- [WHAT YOU SHOULD DO]:
Leaving out the pictures, retype exactly the lines from the one holding "You are a computer-use" through the end of the material.

+---+

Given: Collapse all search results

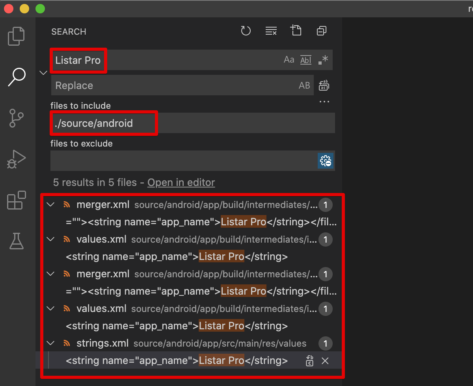Looking at the screenshot, I should point(322,31).
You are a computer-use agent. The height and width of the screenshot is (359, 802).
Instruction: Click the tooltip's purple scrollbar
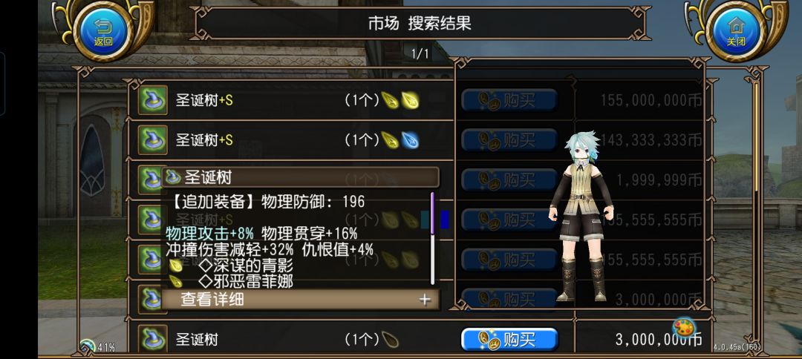coord(433,214)
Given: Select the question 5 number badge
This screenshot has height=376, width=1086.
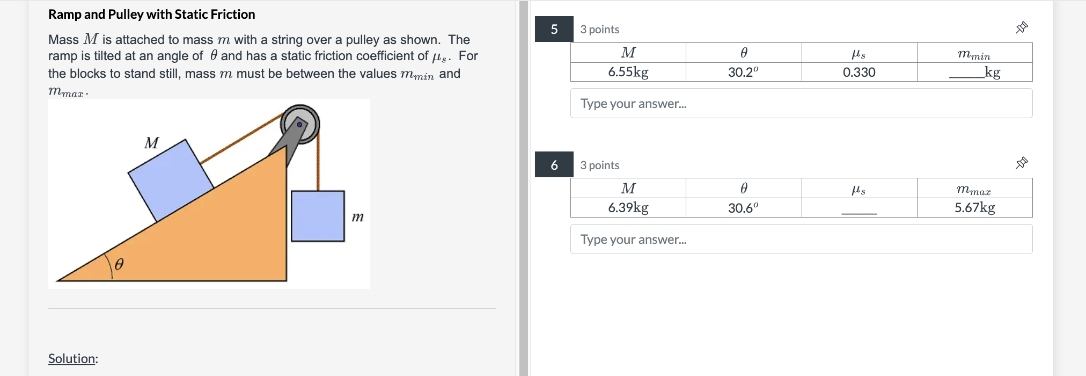Looking at the screenshot, I should click(554, 29).
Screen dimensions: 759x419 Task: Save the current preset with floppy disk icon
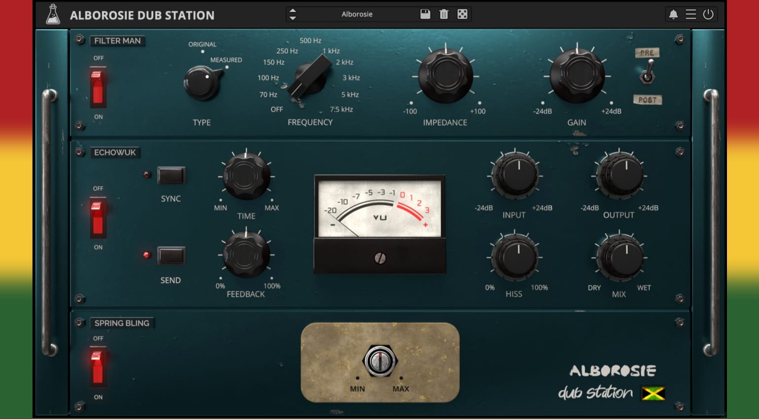click(x=424, y=14)
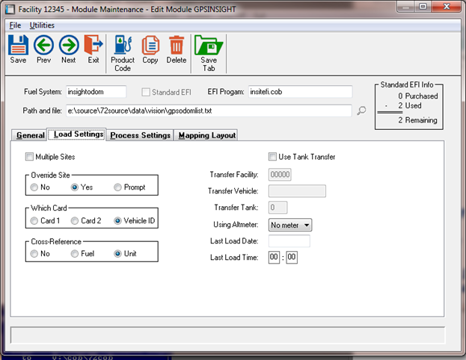This screenshot has width=466, height=360.
Task: Open the Utilities menu
Action: click(x=42, y=25)
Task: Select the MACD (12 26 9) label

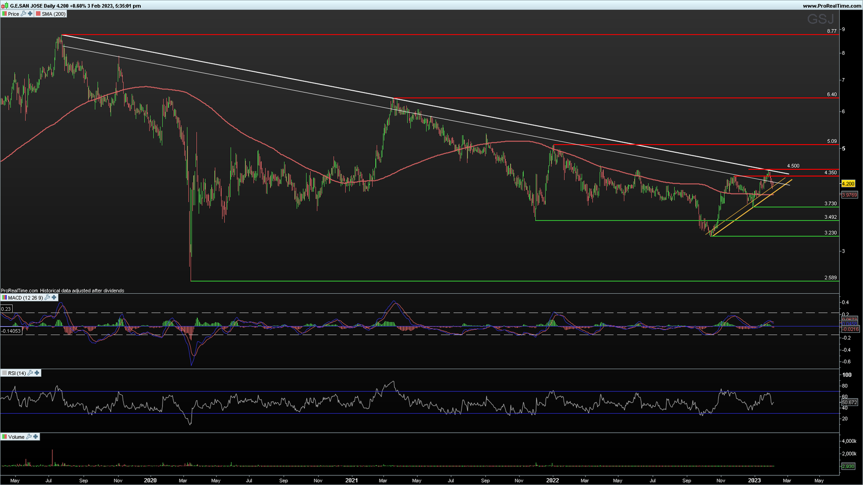Action: tap(25, 298)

+---+

- [SOLUTION TO THIS PROBLEM]:
You are a computer-use agent. The height and width of the screenshot is (359, 802).
Instruction: Click the tooltip's purple scrollbar
coord(433,214)
Given: Select the question 5 number badge
This screenshot has height=376, width=1086.
Looking at the screenshot, I should click(554, 29).
Screen dimensions: 759x419 Task: Save the current preset with floppy disk icon
click(x=424, y=14)
This screenshot has width=466, height=360.
Task: Open the Utilities menu
Action: click(x=42, y=25)
Task: Select the MACD (12 26 9) label

Action: tap(25, 298)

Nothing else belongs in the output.